- Work instruction -
Further down are entries; set down exactly and only the lines from the one with "The width and height of the screenshot is (225, 164)." up to and including the one with "Task: Open the 窗口 menu", dropping each picture.

- Available records -

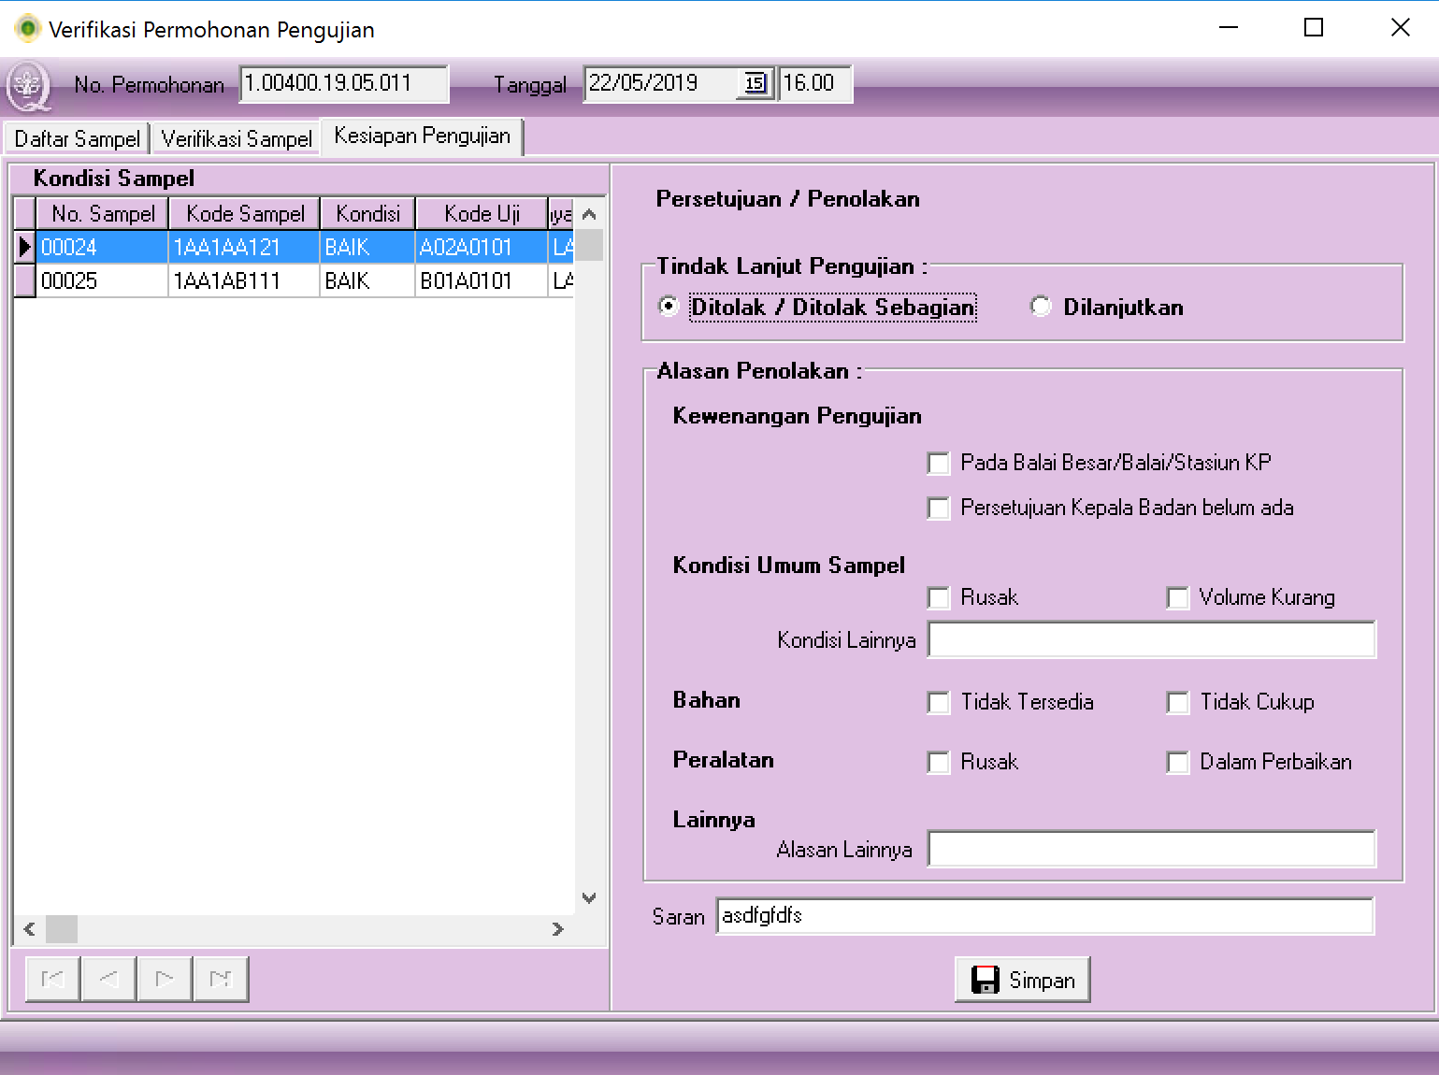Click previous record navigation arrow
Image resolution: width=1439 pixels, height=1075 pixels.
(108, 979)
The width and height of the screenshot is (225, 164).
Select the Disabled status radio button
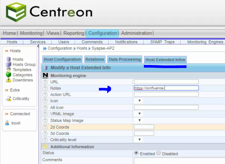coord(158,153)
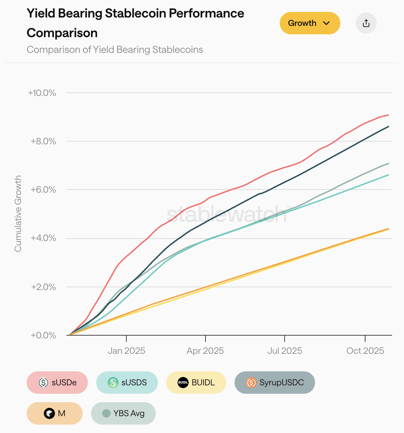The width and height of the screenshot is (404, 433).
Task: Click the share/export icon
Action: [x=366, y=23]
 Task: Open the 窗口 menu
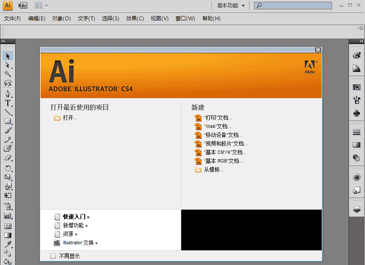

...

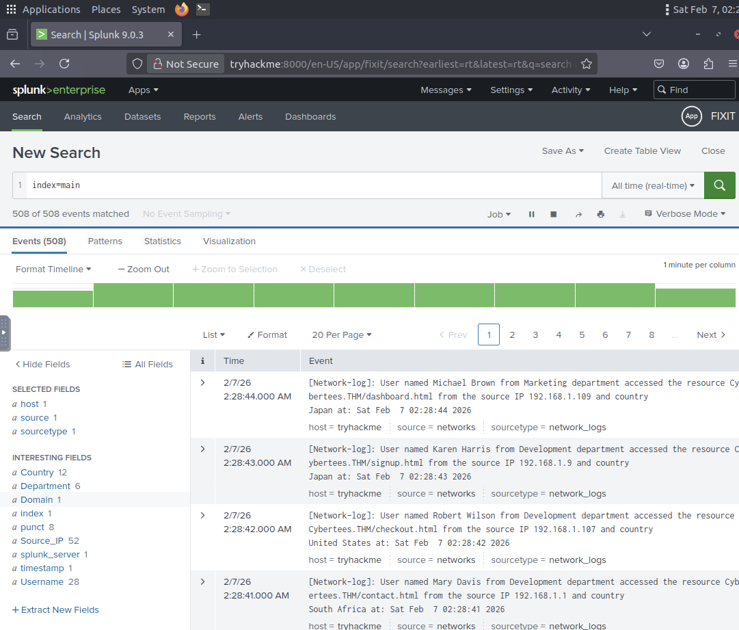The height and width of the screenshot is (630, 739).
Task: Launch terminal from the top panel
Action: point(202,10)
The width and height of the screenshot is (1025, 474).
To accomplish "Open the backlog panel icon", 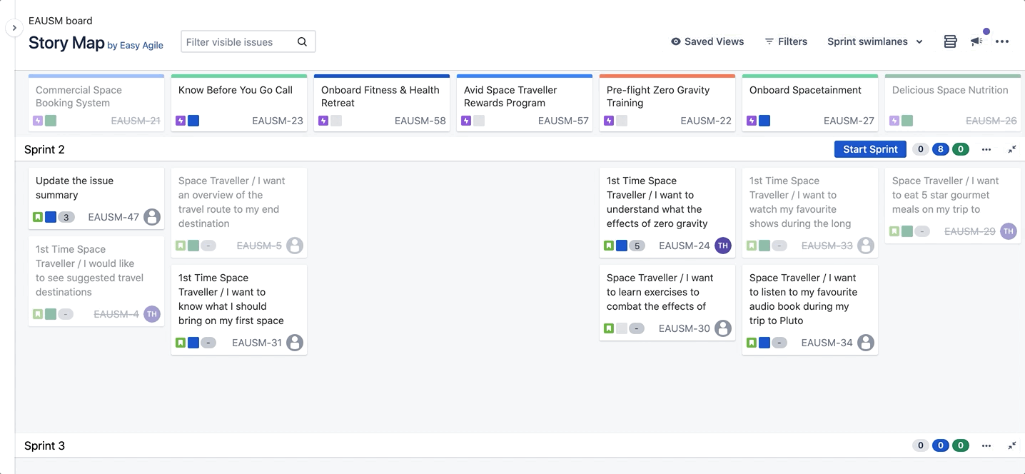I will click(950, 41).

...

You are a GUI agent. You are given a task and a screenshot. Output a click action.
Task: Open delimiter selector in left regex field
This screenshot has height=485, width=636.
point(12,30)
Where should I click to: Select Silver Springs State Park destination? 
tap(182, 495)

- Response to this exercise -
The width and height of the screenshot is (225, 164).
Select the Disabled status radio button
coord(158,153)
The width and height of the screenshot is (404, 433).
Task: Click the share/export icon
Action: [x=366, y=23]
 Task: Open the 窗口 menu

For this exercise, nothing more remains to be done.